Acceptable incremental cost-effectiveness ratio
3.15
NICE's manual on health technology evaluations notes that, above a most plausible incremental cost-effectiveness ratio (ICER) of £20,000 per QALY gained, judgements about the acceptability of a technology as an effective use of NHS resources will take into account the degree of certainty around the ICER. The committee will be more cautious about recommending a technology if it is less certain about the ICERs presented. The committee noted the high level of uncertainty resulting from the indirect comparison of selpercatinib with docetaxel alone and docetaxel plus nintedanib (see sections 3.6 to 3.8). But it acknowledged that RET fusion-positive advanced NSCLC is rare. It noted that few people will have targeted treatment at second line, as demonstrated by the small number of people who had selpercatinib treatment in the NHS in the last year (see section 3.2). So, the committee acknowledged that generating evidence for this condition is difficult. It noted that NICE's health technology evaluations manual specifies that a higher degree of uncertainty can be accepted when evidence generation is difficult, such as in rare diseases.
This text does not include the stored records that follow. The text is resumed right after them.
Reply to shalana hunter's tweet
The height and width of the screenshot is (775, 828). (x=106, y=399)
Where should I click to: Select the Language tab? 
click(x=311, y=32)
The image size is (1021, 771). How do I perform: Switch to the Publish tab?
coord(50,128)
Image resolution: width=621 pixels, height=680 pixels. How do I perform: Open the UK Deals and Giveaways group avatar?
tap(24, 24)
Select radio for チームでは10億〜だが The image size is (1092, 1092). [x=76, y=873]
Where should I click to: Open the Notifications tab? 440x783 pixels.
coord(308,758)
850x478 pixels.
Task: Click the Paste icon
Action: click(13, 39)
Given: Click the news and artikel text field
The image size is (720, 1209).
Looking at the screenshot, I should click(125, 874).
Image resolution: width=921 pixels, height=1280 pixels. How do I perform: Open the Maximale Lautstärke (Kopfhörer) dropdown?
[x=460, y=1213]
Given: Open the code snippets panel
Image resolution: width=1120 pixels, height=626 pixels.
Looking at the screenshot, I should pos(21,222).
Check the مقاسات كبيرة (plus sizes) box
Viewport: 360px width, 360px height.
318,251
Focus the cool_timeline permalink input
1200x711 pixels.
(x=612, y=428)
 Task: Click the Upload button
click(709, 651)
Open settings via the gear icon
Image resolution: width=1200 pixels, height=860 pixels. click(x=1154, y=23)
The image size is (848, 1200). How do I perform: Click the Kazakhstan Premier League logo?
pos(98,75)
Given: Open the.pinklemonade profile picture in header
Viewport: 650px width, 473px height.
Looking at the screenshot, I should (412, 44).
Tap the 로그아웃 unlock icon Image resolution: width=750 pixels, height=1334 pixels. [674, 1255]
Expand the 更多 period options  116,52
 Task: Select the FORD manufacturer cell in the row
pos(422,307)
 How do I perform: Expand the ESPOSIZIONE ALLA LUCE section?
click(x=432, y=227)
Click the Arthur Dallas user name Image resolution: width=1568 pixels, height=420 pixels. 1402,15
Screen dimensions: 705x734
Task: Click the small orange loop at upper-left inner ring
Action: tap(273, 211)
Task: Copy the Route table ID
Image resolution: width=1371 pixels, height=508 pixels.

So, the committee concluded that an acceptable ICER would be around the middle of the range NICE considers a cost-effective use of NHS resources (£20,000 to £30,000 per QALY gained).
ICERs
3.16
The ICERs include confidential discounts for other treatments in the pathway so cannot be reported here. With the committee's preferred assumptions applied (see section 3.14), the ICER was below the committee's acceptable threshold (see section 3.15).
Other factors
Equality
3.17
The committee did not identify any equality issues.
Uncaptured benefits
3.18
The company noted potentially uncaptured benefits for selpercatinib in its submission. It noted that, if recommended, selpercatinib would continue to be the only RET inhibitor available for previously treated RET fusion-positive advanced NSCLC. It added that people with this condition experience anxiety and depression because of the diagnosis, the effects of treatment and the predicted course of the disease. The company also noted the tolerable side-effect profile of selpercatinib and the convenient oral method of administration. The committee acknowledged these benefits of selpercatinib but decided these were already captured in the economic modelling. So, the committee concluded that all additional benefits of selpercatinib had already been taken into account.
Conclusion
Recommendation
3.19
The clinical-effectiveness data for selpercatinib came from LIBRETTO‑001. The latest data from LIBRETTO‑001 showed that the response rates and survival estimates had been maintained during the period of managed access. The committee noted uncertainty about the company's indirect comparison results. But with the committee's preferred assumptions applied, the ICER was below the acceptable cost-effectiveness threshold. So, selpercatinib is recommended.